Meta✴ CEO Mark Zuckerberg personally authorized the Meta✴ division responsible for developing Llama artificial intelligence models to use a data set containing illegally obtained books and articles to train them. This became known from documents published as part of the lawsuit of writer Richard Kadrey against Meta✴.
The case is just one of a number of cases in which tech giants that develop AI systems are accused of training models on copyrighted material without the authors’ permission.

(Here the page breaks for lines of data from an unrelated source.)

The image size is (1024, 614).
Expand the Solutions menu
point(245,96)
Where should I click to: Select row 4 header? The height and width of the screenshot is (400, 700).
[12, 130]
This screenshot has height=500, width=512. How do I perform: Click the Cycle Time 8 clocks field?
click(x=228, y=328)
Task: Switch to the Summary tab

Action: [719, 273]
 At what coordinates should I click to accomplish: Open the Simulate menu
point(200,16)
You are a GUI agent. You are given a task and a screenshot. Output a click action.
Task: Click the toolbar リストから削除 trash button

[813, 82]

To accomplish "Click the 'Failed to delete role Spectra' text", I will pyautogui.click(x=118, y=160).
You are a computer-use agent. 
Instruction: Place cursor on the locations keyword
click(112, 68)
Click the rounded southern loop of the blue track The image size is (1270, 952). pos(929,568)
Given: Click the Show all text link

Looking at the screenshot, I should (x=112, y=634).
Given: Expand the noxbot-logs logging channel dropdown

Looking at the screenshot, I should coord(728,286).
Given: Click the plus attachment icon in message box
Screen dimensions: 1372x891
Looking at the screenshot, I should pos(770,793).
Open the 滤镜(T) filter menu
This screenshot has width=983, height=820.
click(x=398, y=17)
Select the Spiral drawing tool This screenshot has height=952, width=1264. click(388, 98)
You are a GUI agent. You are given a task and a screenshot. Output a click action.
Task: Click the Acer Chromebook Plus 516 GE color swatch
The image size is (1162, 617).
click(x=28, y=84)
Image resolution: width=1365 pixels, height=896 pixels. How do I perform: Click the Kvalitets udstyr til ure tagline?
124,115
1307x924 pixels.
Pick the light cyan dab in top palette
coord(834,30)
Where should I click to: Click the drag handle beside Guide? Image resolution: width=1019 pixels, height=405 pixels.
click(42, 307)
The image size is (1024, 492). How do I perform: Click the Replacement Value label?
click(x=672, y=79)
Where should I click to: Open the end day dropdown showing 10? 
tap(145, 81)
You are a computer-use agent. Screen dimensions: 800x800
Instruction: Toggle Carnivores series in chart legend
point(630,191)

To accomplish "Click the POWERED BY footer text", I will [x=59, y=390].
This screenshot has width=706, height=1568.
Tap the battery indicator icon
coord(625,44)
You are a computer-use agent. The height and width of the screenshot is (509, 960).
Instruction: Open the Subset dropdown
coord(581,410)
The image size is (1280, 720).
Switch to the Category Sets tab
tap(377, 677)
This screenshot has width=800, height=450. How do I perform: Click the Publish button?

Defendants have traditionally argued that their actions meet the fair use standard, a doctrine that allows copyright to be overridden to create new works and products that are substantially different from the original. Many copyright holders do not agree with this position.
A new batch of declassified documents (PDF) provides testimony from Meta✴ representatives: it turned out that Mark Zuckerberg personally approved the company’s use of the LibGen array to train Llama. The LibGen project, which bills itself as a link aggregator, actually provides access to copyrighted works operated by major publishers. He was repeatedly sued, tens of millions of dollars were recovered from him for copyright violations, and as a result the project was forced to close. Zuckerberg, the documents say, approved the use of LibGen to train at least one Llama model, despite concerns raised by Meta✴ employees and management. An internal memo is cited that notes that LibGen’s work was approved after “escalation to MZ,” an acronym that apparently meant the head of the company.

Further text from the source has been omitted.